● WHAT THIS TASK INVOLVES
Rewrite the records below, replacing each "Instruction" with "Command" and leaving everything else the same.

● INFORMATION SUPPLIED
******************************
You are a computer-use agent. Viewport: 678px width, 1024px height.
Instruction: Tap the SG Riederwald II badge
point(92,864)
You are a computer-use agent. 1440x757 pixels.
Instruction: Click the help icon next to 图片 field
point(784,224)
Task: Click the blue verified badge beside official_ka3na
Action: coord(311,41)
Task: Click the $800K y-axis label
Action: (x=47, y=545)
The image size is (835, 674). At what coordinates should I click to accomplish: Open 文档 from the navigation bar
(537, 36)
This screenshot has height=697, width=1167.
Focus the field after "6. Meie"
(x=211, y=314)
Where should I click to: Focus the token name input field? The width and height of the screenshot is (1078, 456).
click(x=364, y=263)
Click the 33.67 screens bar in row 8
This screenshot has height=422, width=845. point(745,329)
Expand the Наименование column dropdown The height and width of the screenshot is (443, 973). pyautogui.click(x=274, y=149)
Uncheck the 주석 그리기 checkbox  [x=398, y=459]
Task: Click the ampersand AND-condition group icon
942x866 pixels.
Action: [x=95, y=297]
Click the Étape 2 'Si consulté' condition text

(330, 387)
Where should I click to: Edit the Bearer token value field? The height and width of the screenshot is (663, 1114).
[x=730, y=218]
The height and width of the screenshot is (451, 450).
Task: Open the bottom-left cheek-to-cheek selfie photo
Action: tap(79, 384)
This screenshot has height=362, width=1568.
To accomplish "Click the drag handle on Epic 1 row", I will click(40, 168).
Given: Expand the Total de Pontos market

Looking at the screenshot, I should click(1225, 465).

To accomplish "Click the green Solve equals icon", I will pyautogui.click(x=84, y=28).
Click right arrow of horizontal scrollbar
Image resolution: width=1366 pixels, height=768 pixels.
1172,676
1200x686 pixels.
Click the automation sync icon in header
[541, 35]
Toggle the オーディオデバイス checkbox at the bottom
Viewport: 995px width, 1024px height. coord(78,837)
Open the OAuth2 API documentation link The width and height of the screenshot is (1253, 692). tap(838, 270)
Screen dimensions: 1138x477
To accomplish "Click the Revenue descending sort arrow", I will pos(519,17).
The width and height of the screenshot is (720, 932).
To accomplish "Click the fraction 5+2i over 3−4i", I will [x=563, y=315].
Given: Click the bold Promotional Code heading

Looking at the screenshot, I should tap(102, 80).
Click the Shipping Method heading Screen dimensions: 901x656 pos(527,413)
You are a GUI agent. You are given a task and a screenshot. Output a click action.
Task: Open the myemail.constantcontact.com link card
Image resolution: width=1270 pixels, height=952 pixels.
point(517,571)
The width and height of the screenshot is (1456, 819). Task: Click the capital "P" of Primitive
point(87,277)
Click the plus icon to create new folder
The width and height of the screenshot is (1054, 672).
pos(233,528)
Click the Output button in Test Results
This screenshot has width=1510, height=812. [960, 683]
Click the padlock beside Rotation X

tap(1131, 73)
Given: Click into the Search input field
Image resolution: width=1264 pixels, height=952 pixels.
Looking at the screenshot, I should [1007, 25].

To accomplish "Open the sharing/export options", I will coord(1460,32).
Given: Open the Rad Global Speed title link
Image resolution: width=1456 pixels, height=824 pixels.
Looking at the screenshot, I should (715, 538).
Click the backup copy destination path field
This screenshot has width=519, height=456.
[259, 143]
******************************
● EXERCISE RESPONSE
You are a computer-use agent. Viewport: 678px width, 1024px height.
Command: Tap the SG Riederwald II badge
point(92,864)
You are a computer-use agent. 1440x757 pixels.
Command: Click the help icon next to 图片 field
point(784,224)
Task: Click the blue verified badge beside official_ka3na
Action: coord(311,41)
Task: Click the $800K y-axis label
Action: (x=47, y=545)
The image size is (835, 674). At what coordinates should I click to accomplish: Open 文档 from the navigation bar
(537, 36)
This screenshot has height=697, width=1167.
Focus the field after "6. Meie"
(x=211, y=314)
Where should I click to: Focus the token name input field? The width and height of the screenshot is (1078, 456).
click(x=364, y=263)
Click the 33.67 screens bar in row 8
This screenshot has height=422, width=845. point(745,329)
Expand the Наименование column dropdown The height and width of the screenshot is (443, 973). pyautogui.click(x=274, y=149)
Uncheck the 주석 그리기 checkbox  [x=398, y=459]
Task: Click the ampersand AND-condition group icon
942x866 pixels.
Action: [x=95, y=297]
Click the Étape 2 'Si consulté' condition text

(330, 387)
Where should I click to: Edit the Bearer token value field? The height and width of the screenshot is (663, 1114).
[x=730, y=218]
The height and width of the screenshot is (451, 450).
Task: Open the bottom-left cheek-to-cheek selfie photo
Action: tap(79, 384)
This screenshot has height=362, width=1568.
To accomplish "Click the drag handle on Epic 1 row", I will click(40, 168).
Given: Expand the Total de Pontos market

Looking at the screenshot, I should click(1225, 465).

To accomplish "Click the green Solve equals icon", I will pyautogui.click(x=84, y=28).
Click right arrow of horizontal scrollbar
Image resolution: width=1366 pixels, height=768 pixels.
1172,676
1200x686 pixels.
Click the automation sync icon in header
[541, 35]
Toggle the オーディオデバイス checkbox at the bottom
Viewport: 995px width, 1024px height. coord(78,837)
Open the OAuth2 API documentation link The width and height of the screenshot is (1253, 692). tap(838, 270)
Screen dimensions: 1138x477
To accomplish "Click the Revenue descending sort arrow", I will pos(519,17).
The width and height of the screenshot is (720, 932).
To accomplish "Click the fraction 5+2i over 3−4i", I will [x=563, y=315].
Given: Click the bold Promotional Code heading

Looking at the screenshot, I should tap(102, 80).
Click the Shipping Method heading Screen dimensions: 901x656 pos(527,413)
You are a GUI agent. You are given a task and a screenshot. Output a click action.
Task: Open the myemail.constantcontact.com link card
Image resolution: width=1270 pixels, height=952 pixels.
point(517,571)
The width and height of the screenshot is (1456, 819). Task: Click the capital "P" of Primitive
point(87,277)
Click the plus icon to create new folder
The width and height of the screenshot is (1054, 672).
pos(233,528)
Click the Output button in Test Results
This screenshot has width=1510, height=812. [960, 683]
Click the padlock beside Rotation X

tap(1131, 73)
Given: Click into the Search input field
Image resolution: width=1264 pixels, height=952 pixels.
Looking at the screenshot, I should [1007, 25].

To accomplish "Open the sharing/export options", I will coord(1460,32).
Given: Open the Rad Global Speed title link
Image resolution: width=1456 pixels, height=824 pixels.
Looking at the screenshot, I should (715, 538).
Click the backup copy destination path field
This screenshot has width=519, height=456.
[259, 143]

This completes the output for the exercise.